#### The data
.....

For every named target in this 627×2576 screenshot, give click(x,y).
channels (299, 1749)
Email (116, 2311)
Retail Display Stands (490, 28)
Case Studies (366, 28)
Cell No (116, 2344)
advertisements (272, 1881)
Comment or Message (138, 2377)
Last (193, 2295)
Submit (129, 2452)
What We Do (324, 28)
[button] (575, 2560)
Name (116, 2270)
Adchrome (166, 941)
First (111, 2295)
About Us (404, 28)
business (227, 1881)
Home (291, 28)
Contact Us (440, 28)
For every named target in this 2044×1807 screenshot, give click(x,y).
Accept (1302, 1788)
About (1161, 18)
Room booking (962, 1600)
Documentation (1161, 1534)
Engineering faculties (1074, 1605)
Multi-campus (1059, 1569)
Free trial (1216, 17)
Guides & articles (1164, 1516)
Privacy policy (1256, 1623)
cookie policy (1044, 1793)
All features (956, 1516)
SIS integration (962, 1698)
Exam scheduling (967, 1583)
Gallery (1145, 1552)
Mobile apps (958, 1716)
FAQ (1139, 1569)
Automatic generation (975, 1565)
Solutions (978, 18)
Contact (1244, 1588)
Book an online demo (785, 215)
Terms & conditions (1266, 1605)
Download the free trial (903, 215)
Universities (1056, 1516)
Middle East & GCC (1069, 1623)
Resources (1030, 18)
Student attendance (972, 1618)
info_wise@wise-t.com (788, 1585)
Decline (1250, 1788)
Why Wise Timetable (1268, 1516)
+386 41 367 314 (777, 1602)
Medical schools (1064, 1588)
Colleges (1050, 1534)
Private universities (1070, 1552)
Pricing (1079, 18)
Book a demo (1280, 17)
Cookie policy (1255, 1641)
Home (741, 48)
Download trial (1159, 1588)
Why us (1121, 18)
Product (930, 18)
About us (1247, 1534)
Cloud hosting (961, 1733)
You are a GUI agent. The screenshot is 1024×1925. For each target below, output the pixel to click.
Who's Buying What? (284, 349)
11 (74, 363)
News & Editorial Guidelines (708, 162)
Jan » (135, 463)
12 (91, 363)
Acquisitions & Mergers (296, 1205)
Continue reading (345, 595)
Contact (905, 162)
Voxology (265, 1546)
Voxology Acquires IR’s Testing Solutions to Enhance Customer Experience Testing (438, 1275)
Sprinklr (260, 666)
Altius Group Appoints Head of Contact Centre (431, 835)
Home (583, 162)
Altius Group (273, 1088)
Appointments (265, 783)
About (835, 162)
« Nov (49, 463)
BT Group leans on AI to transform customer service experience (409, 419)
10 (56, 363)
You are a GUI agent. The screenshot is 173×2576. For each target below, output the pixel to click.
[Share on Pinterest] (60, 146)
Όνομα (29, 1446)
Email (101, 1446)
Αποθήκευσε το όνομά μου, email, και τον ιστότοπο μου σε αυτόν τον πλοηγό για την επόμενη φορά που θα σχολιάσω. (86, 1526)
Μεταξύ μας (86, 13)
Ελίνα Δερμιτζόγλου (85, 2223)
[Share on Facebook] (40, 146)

.....

#### The problem
Return each line of the data where the word "trial" appears.

#### Solution to this problem
Free trial (1216, 17)
Download the free trial (903, 215)
Download trial (1159, 1588)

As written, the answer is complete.